When Maryland voters first decided to allow slots parlors in the state in 2008, a common argument went something like this: Come on, it’s not like they’re full-blown casinos. When we were asked to turn those slots parlors into full-blown casinos, the argument was: We might as well, we’ve already got slots parlors. So it makes sense to be skeptical when the government asks to do something just this once, for real, I swear.
Right now, Mayor Stephanie Rawlings-Blake is looking to unload four out of 17 city-owned parking garages to drum up a quick $60 million. It’s money that would be used for more rec center projects like the recently opened Morrell Park Community Center. Those are things we sorely need, it seems. But should we skin the sheep instead of just continuing to shear it? Each of those parking garages brings the city $400,000 a year.

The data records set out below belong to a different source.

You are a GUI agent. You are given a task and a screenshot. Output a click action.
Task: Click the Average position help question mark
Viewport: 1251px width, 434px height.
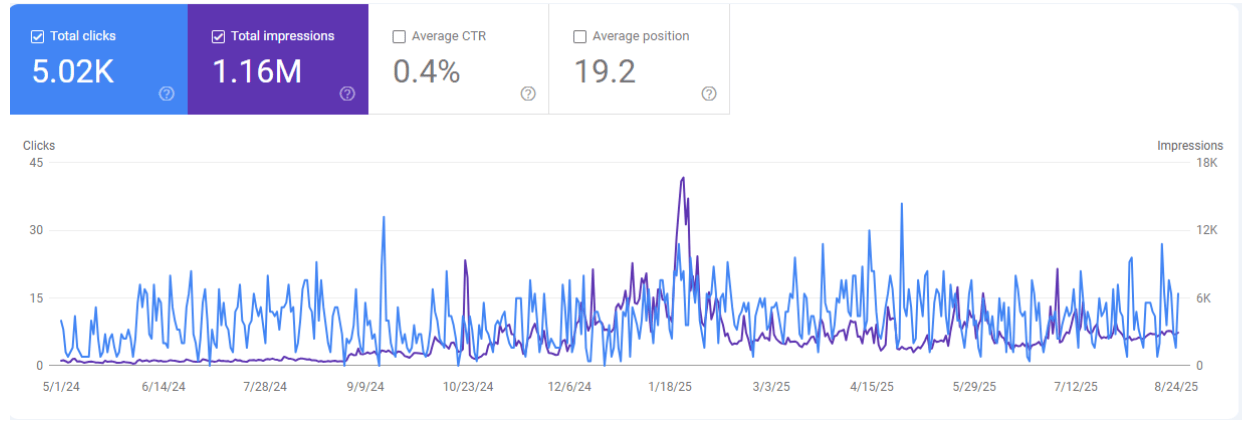click(708, 94)

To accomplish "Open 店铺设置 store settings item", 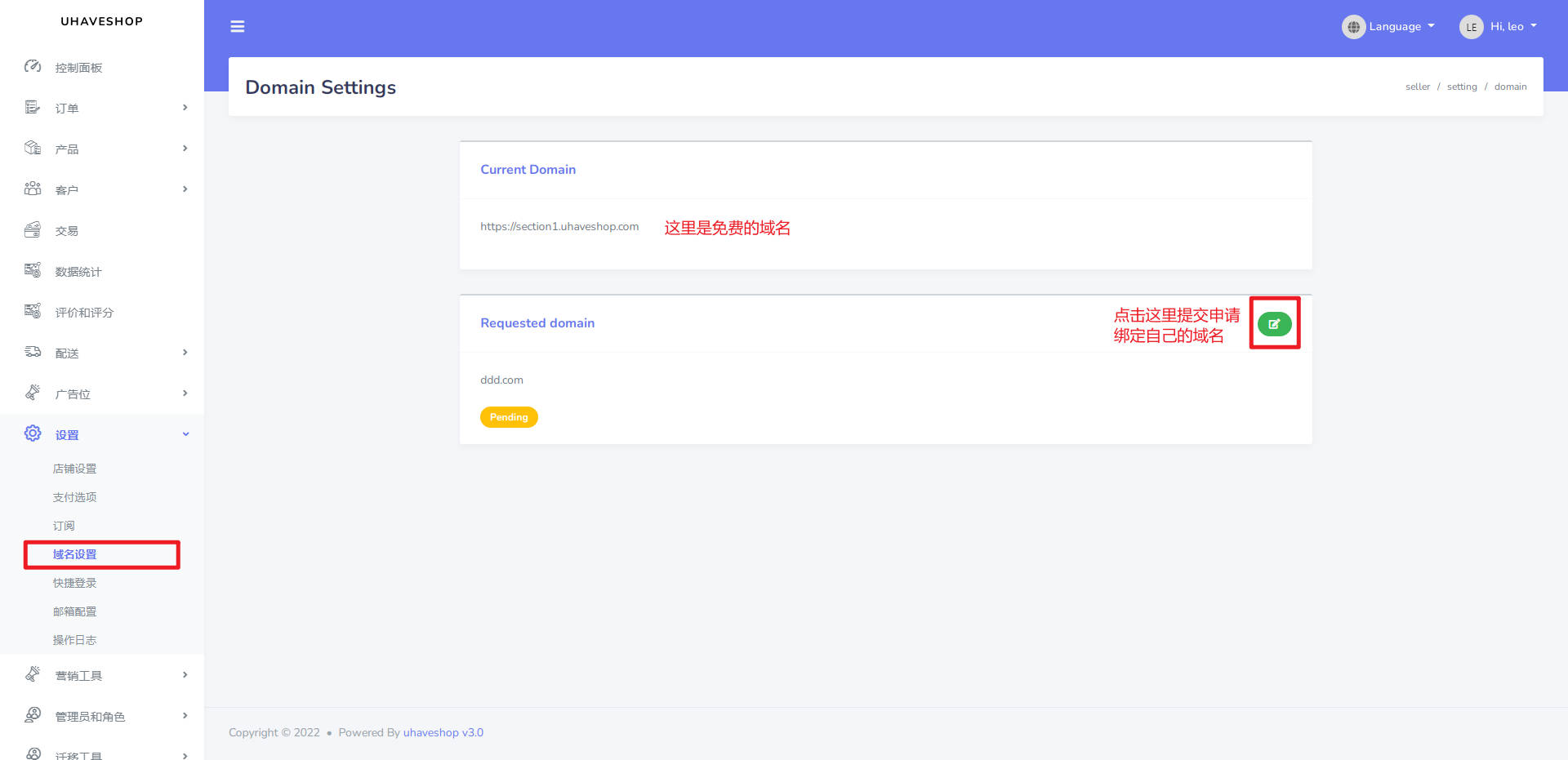I will coord(75,469).
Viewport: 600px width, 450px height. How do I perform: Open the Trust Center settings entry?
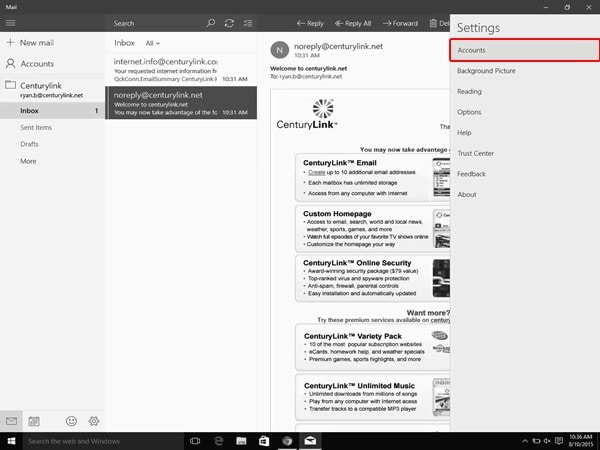coord(475,153)
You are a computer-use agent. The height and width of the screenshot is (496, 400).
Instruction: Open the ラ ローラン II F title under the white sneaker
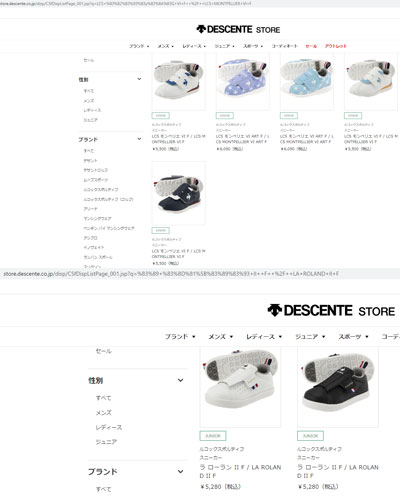tap(240, 471)
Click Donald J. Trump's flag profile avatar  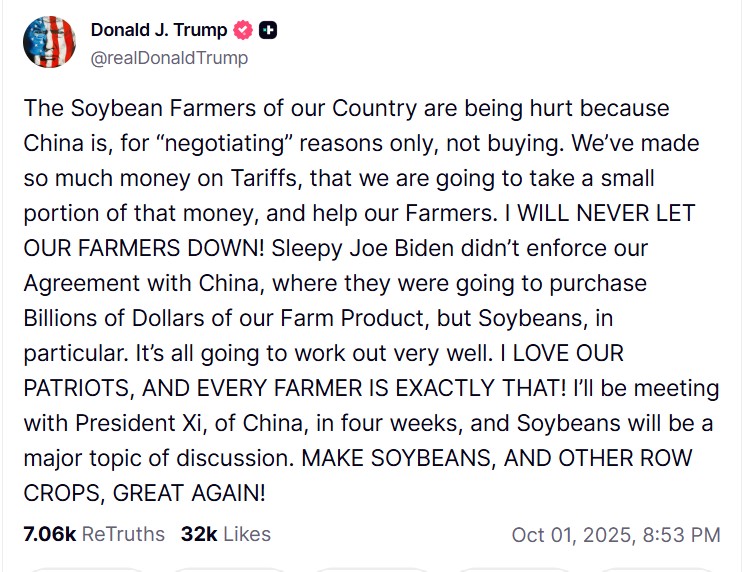(x=49, y=42)
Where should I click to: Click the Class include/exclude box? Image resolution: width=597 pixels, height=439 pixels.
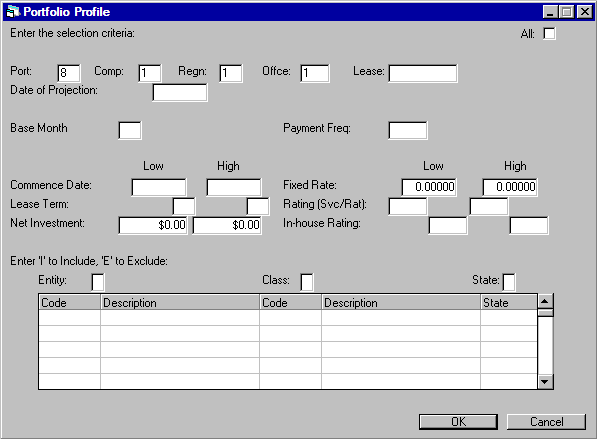[x=307, y=283]
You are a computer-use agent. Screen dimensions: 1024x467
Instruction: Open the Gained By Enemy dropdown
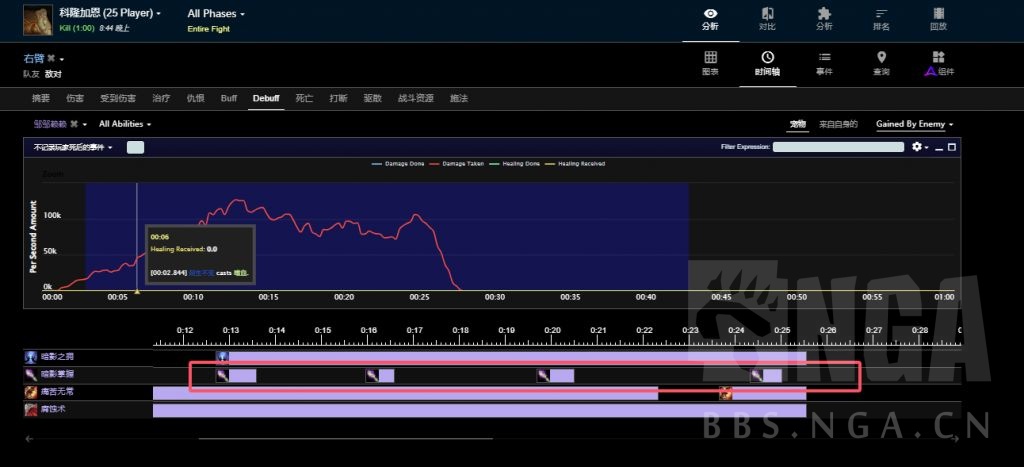coord(914,124)
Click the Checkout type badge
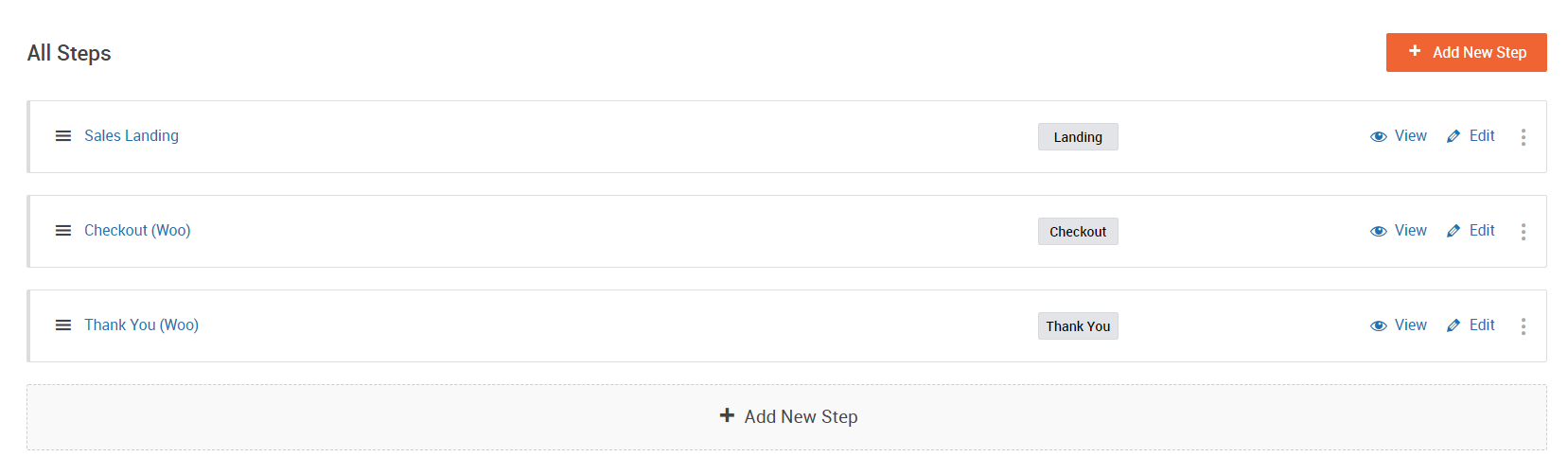 [x=1078, y=232]
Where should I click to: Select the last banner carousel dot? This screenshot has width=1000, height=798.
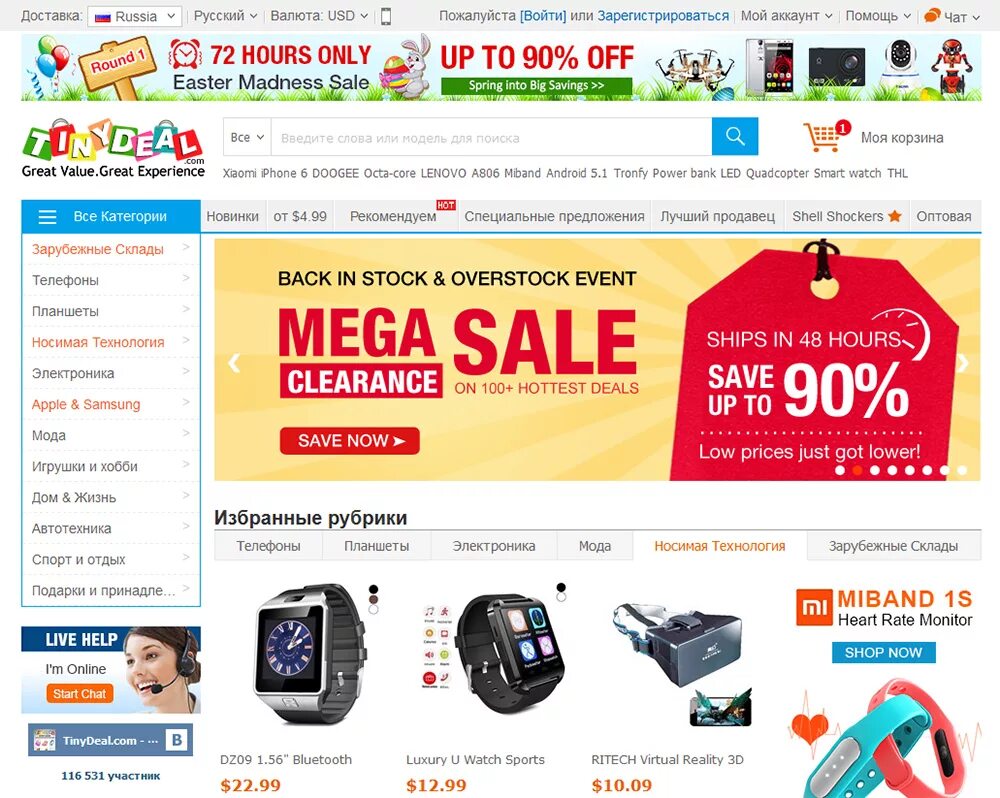point(962,470)
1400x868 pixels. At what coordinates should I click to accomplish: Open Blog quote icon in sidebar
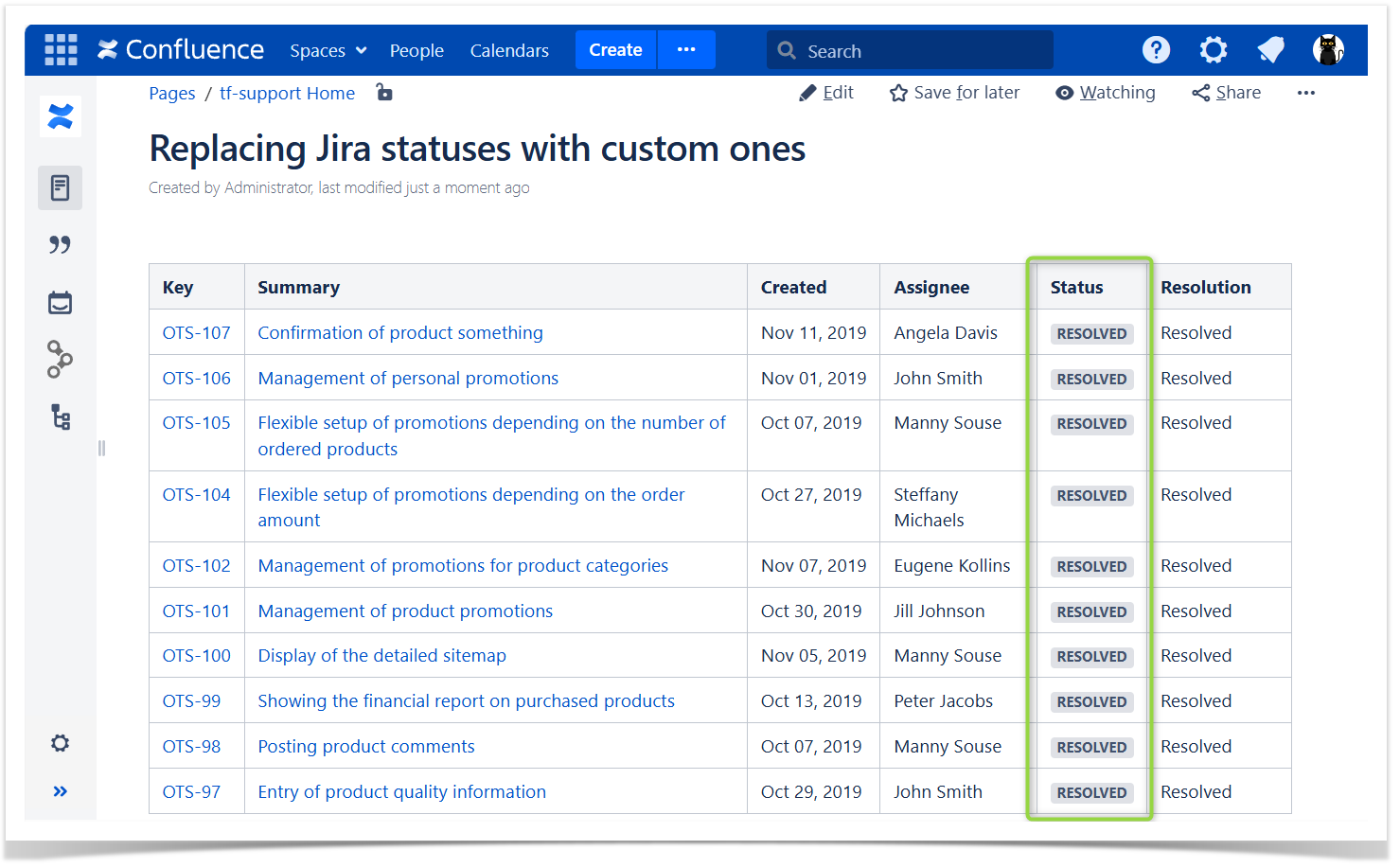tap(61, 245)
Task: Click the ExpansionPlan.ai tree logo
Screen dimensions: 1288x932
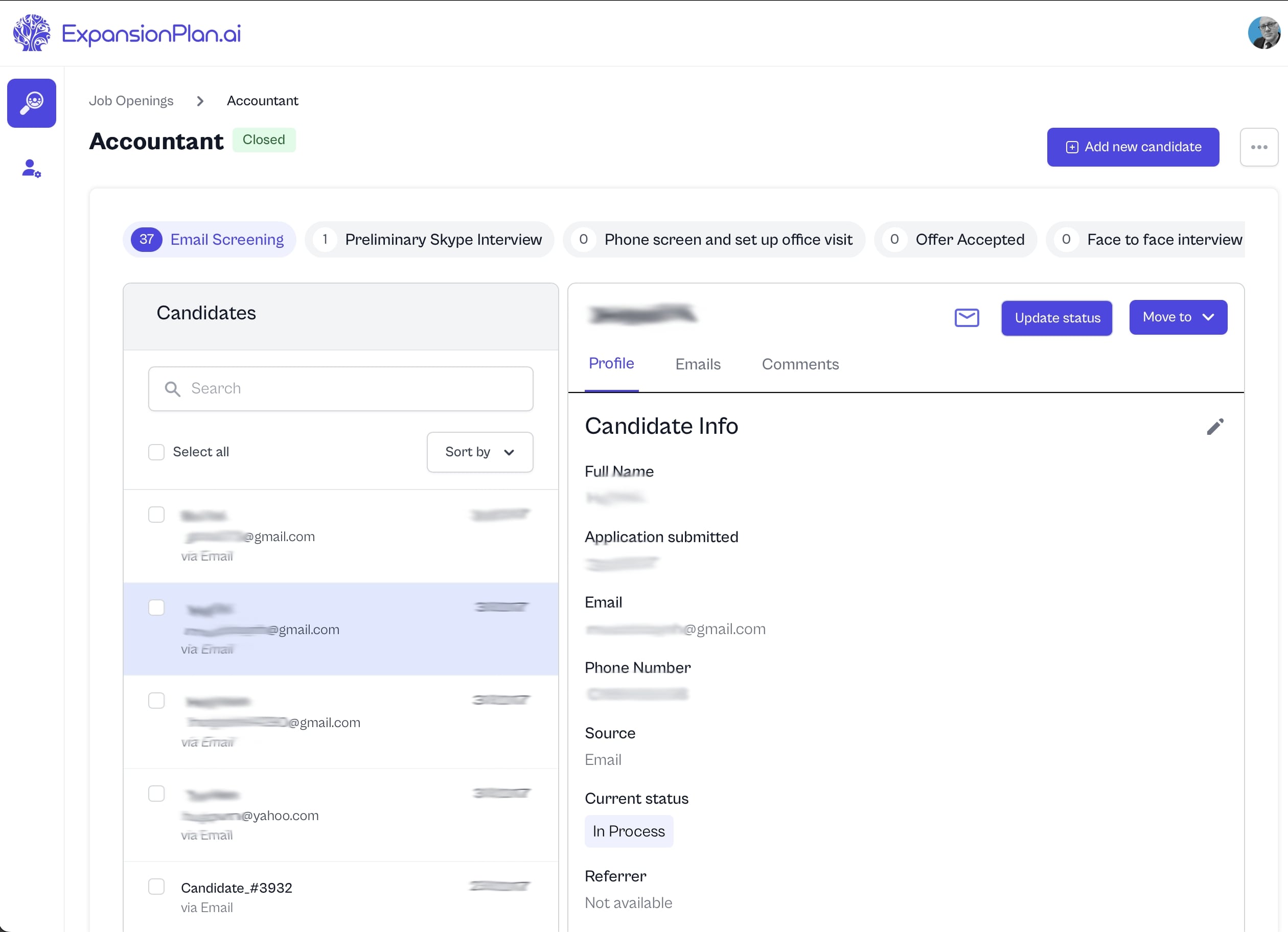Action: click(x=32, y=33)
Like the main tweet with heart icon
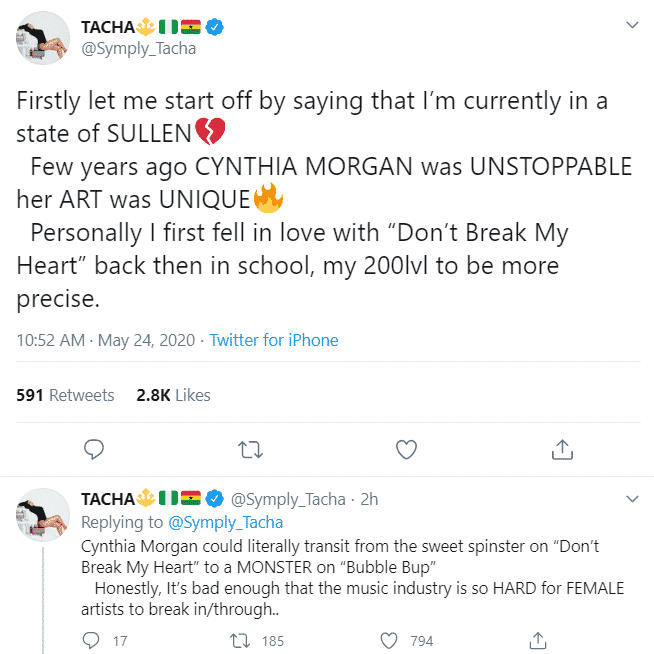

According to the Baltimore Sun, you can count Council President Bernard C. “Jack” Young among the skeptical. “I would like the city not to sell them, but lease them, and not just give away the cash cow,” he said.
Middle Atlantic Parking Association president Larry J. Cohen, while urging caution, has given the city credit for “selecting facilities that wouldn’t affect the community.” But can a parking garage be worth $15 million without having some effect on the community?
One reason the sale of these four garages won’t spell parking armageddon for Baltimore, is that the newly privatized facilities will still have city-owned garages and meters to compete with. But how long before we sell those too?